- [TRY IT]
Convert the data, starting with the line containing "The image size" and continuing through the end of the data, into a JSON list of strings, one string for each line and with blank lines omitted. Leave the pictures out of the answer.

- [MATERIALS PROVIDED]
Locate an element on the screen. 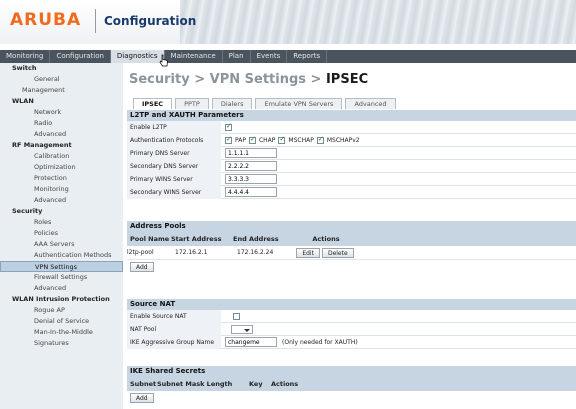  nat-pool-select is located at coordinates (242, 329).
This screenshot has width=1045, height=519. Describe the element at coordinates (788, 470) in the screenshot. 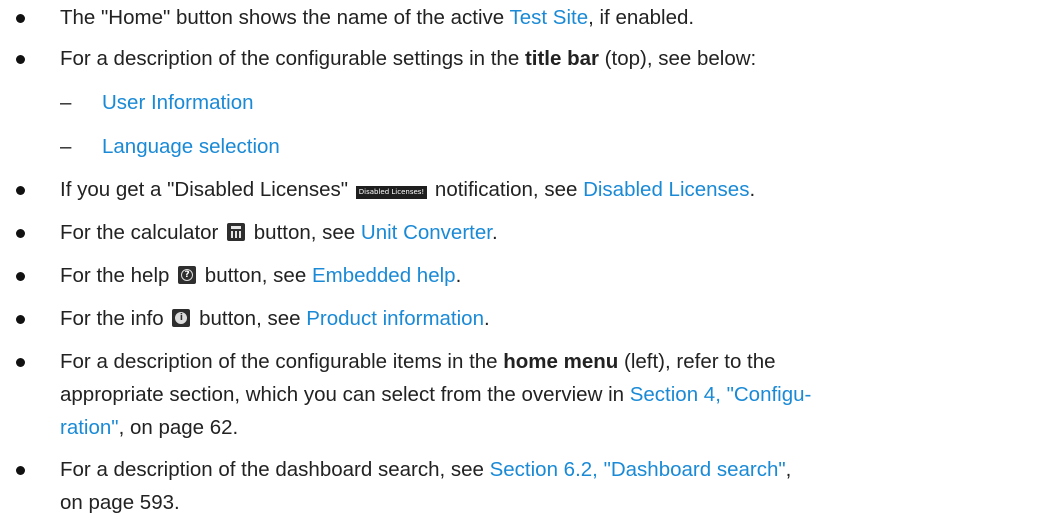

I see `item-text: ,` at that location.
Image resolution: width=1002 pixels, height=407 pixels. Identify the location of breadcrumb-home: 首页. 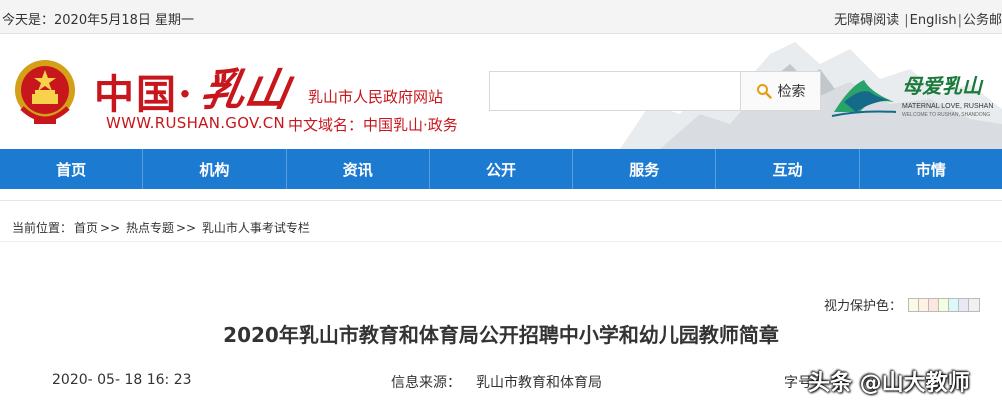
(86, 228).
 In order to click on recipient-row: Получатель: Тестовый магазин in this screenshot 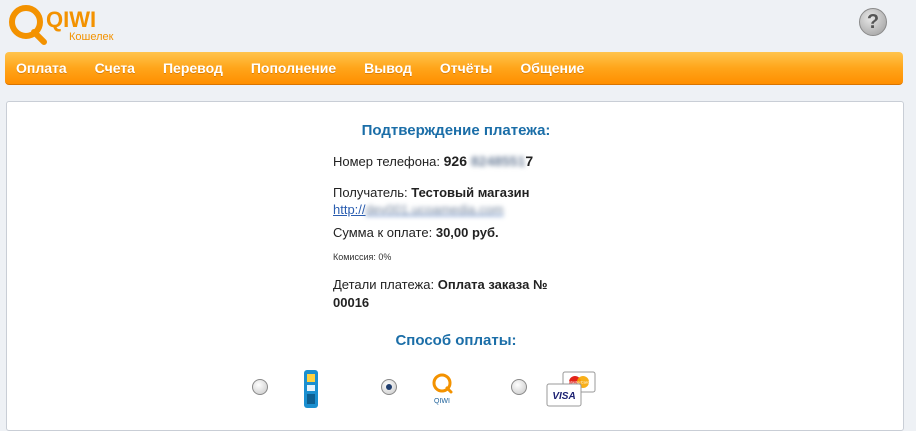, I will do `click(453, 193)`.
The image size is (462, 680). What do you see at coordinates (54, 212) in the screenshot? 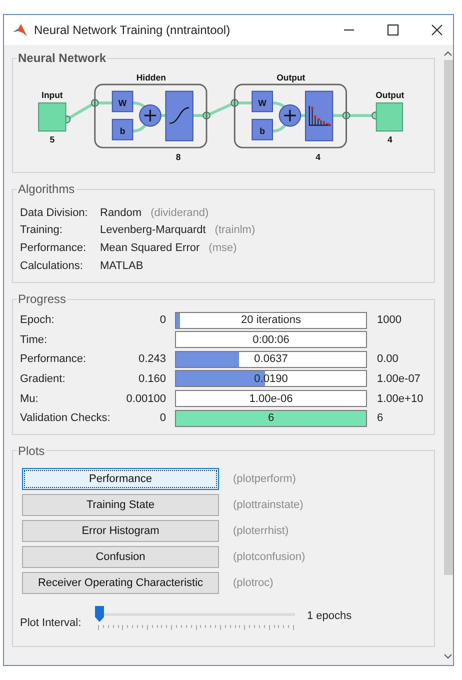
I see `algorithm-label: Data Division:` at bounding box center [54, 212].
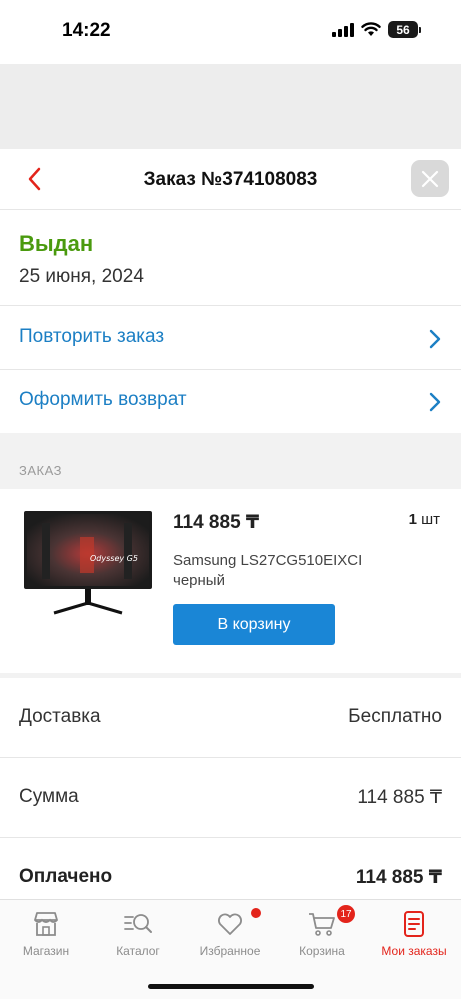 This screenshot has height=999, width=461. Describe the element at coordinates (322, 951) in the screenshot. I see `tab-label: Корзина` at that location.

- [THE ANSWER]
[
  "The image size is (462, 680). What do you see at coordinates (54, 212) in the screenshot? ",
  "I see `algorithm-label: Data Division:` at bounding box center [54, 212].",
  " This screenshot has height=999, width=461. Describe the element at coordinates (322, 951) in the screenshot. I see `tab-label: Корзина` at that location."
]